• _EXTRACT TO READ_

Well, we made the trek to my home today. I gave him children's gravol about 30 minutes before we left. He still drooled like crazy on the ride to the airport and threw up once. I thought, "Uh oh, this is gonna be a rough trip." Took him to the washroom and got him all cleaned up. 

Of course he got a big chorus of "awwww" when I took him out of his sherpa carrier to go through security. When I got home my dad asked if the big commotion was about Brody. Apparently they heard it all the way outside of security. Too funny.

He was great. He did both flights without a fuss and no sickness. I was still worried about the 2 1/2 hour car ride, but he slept through most of that and didn't throw up even once. Mommy was so proud!

Of course once we got into my place he distracted me with a puke and while I was tending to that snuck off to poop on my carpet. I'm sure he planned it! He did pee on the Ugodog though so I was proud of that. He'll miss my mom and dad's backyard I'm sure, but I'm sure he'll settle into apartment life fine.

He'll be 11 weeks on Monday (April 25)


----------



## davetgabby (Dec 29, 2007)

congrats , he's a doll.


----------



## Susan0406 (May 16, 2011)

misstray said:


> . He's a real chewer though, especially feet! And he bites hard! Ouch. He doesn't seem particularly sensitive to loud "ouch"es and you can stop him from doing something 60000 times and try to redirect but he'll still go right back to it. ha ha It's a good thing his mommy loves him!
> 
> He loves, loves, LOVES his toys. Lately we've been playing fetch with a little tiny tennis squeaky ball which he loves. He's a good fetcher.


Can I say your story sounds almost exactly to mine. I just brought home a wee girl and she gets really car sick, I feel so bad for her.

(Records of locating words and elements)
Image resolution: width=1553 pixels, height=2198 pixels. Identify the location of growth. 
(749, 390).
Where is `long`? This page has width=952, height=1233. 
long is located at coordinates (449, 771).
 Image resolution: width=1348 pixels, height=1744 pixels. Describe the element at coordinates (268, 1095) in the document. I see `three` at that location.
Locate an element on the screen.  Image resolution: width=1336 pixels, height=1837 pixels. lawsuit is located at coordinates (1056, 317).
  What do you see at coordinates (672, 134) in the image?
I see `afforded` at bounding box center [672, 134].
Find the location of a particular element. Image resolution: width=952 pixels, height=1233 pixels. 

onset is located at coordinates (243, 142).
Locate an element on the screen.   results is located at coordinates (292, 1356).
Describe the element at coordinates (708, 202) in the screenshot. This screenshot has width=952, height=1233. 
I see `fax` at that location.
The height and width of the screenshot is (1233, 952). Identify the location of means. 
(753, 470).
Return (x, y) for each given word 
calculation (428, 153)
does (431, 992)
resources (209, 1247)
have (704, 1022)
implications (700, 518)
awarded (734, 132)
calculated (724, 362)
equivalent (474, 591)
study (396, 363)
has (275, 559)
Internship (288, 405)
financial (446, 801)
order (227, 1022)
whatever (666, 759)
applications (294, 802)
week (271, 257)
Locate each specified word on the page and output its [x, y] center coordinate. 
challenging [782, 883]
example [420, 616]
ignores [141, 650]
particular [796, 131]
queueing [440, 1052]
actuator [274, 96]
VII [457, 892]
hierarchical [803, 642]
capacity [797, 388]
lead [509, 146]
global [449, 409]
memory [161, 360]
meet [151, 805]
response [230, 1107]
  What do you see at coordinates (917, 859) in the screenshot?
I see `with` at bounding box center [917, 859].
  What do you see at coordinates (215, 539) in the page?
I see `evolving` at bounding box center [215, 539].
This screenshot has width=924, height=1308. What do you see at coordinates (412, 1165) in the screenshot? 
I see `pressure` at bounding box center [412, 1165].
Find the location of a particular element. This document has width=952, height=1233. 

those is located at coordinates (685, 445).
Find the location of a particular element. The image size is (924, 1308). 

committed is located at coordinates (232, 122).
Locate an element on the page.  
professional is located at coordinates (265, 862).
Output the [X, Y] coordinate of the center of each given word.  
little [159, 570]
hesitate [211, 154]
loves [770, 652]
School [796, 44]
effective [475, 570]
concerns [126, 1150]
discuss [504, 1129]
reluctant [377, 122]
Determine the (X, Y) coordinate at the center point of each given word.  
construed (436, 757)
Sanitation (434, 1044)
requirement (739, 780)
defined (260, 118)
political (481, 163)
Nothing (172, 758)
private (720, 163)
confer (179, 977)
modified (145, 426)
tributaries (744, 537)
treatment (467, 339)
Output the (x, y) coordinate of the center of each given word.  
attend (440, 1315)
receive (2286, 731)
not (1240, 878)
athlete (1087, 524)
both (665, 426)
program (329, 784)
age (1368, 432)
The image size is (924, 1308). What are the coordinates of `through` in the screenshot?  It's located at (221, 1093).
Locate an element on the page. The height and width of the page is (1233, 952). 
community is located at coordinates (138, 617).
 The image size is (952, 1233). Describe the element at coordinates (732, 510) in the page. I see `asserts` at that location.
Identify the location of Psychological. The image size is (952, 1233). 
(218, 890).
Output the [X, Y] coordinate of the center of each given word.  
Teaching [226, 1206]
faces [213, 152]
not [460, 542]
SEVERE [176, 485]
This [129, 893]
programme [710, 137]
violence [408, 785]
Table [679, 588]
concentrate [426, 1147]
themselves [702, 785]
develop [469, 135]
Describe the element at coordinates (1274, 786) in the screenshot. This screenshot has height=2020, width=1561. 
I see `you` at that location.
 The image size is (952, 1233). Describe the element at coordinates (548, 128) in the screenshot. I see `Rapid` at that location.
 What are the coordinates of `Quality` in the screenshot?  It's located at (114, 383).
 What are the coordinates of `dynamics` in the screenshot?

• _GIVEN PROBLEM 1_
In two sentences, summarize the forum thread about bringing a puppy home.
• _GIVEN PROBLEM 2_
Extend the forum thread about the puppy's trip home, picking up after its final reply.

• _EXERCISE RESPONSE 1_
After a dose of children's gravol, Brody drooled and threw up once on the ride to the airport, then drew a chorus of "awwww" at security and got through both flights and a 2 1/2 hour car ride without getting sick. At home he threw up and pooped on the carpet, though he peed on the Ugodog, and the replies offer congratulations and a note from another owner whose new puppy also gets car sick.

• _EXERCISE RESPONSE 2_
She also absolutely loves to bite my feet, it is so cute, she attacks them like they are her enemy  I am working on stopping her from doing it though and a loud ouch does not seem to work. If you have any advice on how you stopped Brody from biting you, it would be greatly appreciated.

Also, did he grow out of the car sickness? We took Whisky on a short drive today and she screamed and then threw up on me, poor wee thing. I know taking her on more drives may help, but she drools and screams and I feel terrible, so any advice you have on this would also be greatly appreciated.

Thanks and Brody is a real looker!!!!!


----------



## misstray (Feb 6, 2011)

He still attacks feet, pant legs, any bit of clothing he can get near (trying to get dressed is a joy). Nothing I try seems to deter him at all. He bites hard too.

He drives to work and back with me every day (short trip, about 7 minutes each way) and goes with me out about town. He'll sometimes cry and fuss in the car, but the drooling and throwing up doesn't seem to happen. I haven't tried a longer trip again with him though.


----------



## Susan0406 (May 16, 2011)

Thanks - I will keep the drives up and hopefully she too will out grow it.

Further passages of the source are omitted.